WNYC's Bob Hennelly is an award-winning investigative journalist. While at WNYC he has reported on a wide gamut of major public policy questions ranging from immigration and homeland security to power outages and utility mergers.
Market watchers say not since the 2008 meltdown have municipal and state governments had such a hard time finding buyers for the bonds as they did this week. That global anxiety over public debt was felt by the state of New Jersey.
This week the New Jersey Economic Development Authority hoped to sell $1.8 billion in bonds to help retire borrowing that had been tied to interest speculation during the McGreevey Administration.
But after weeks of a sliding market for government bonds, New Jersey found it had to pull $700 million of the offering off the market. For now, investors' skepticism on government bonds will make borrowing even more expensive, putting more pressure on local and state budgets.
New Jersey Treasury spokesman Andy Pratt said the state is holding more than $4 billion in speculative variable interest swap agreements. Most of them are concentrated in borrowing by the state's School Construction Authority.

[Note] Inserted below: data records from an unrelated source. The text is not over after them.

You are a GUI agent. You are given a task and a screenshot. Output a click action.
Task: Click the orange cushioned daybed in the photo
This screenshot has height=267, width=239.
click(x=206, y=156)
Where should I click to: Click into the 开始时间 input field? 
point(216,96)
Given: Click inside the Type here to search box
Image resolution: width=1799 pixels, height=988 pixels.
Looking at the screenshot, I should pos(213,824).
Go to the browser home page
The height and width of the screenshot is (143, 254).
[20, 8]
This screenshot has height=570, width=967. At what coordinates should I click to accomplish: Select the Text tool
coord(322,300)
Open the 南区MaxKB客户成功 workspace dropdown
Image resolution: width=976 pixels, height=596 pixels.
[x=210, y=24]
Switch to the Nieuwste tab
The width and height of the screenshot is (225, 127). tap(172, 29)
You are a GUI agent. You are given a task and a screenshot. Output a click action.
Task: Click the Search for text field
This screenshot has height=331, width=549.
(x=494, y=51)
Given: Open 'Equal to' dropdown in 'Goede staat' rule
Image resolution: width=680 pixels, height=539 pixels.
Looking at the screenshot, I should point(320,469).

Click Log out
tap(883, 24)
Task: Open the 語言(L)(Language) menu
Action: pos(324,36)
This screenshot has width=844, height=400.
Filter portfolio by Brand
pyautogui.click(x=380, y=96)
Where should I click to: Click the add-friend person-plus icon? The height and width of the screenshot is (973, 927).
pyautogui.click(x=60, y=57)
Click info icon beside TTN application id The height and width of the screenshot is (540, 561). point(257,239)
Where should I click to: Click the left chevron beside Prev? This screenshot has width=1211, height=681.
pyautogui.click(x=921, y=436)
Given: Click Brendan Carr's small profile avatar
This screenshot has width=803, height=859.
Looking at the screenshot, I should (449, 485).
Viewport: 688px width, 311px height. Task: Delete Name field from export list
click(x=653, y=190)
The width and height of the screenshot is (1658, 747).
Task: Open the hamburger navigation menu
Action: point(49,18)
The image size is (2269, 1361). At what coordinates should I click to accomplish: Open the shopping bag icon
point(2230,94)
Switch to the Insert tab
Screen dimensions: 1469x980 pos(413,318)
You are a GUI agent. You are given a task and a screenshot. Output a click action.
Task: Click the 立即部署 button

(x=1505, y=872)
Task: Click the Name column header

The SCA came under intense criticism from the State Inspector General, who reported in 2005 that the Authority was vulnerable to "mismanagement, fiscal malfeasance, conflicts of interests and waste fraud and abuse." Most of the urban school districts projects were never completed.
In 2011, Jersey is already spending $2.8 billion dollars just to service its past debt. That's up by $200 million from the prior year.
This week, the state did get more upbeat news from its latest revenue numbers. Revenues from the income tax were running 11 percent ahead of projection. Corporate taxes came in 22 percent ahead of Treasury's estimates. Sales tax numbers continued to disappoint.
Governor Christie will present his budget next month. Most estimates suggest the state faces roughly the same $10 billion plus budget gap it did last year.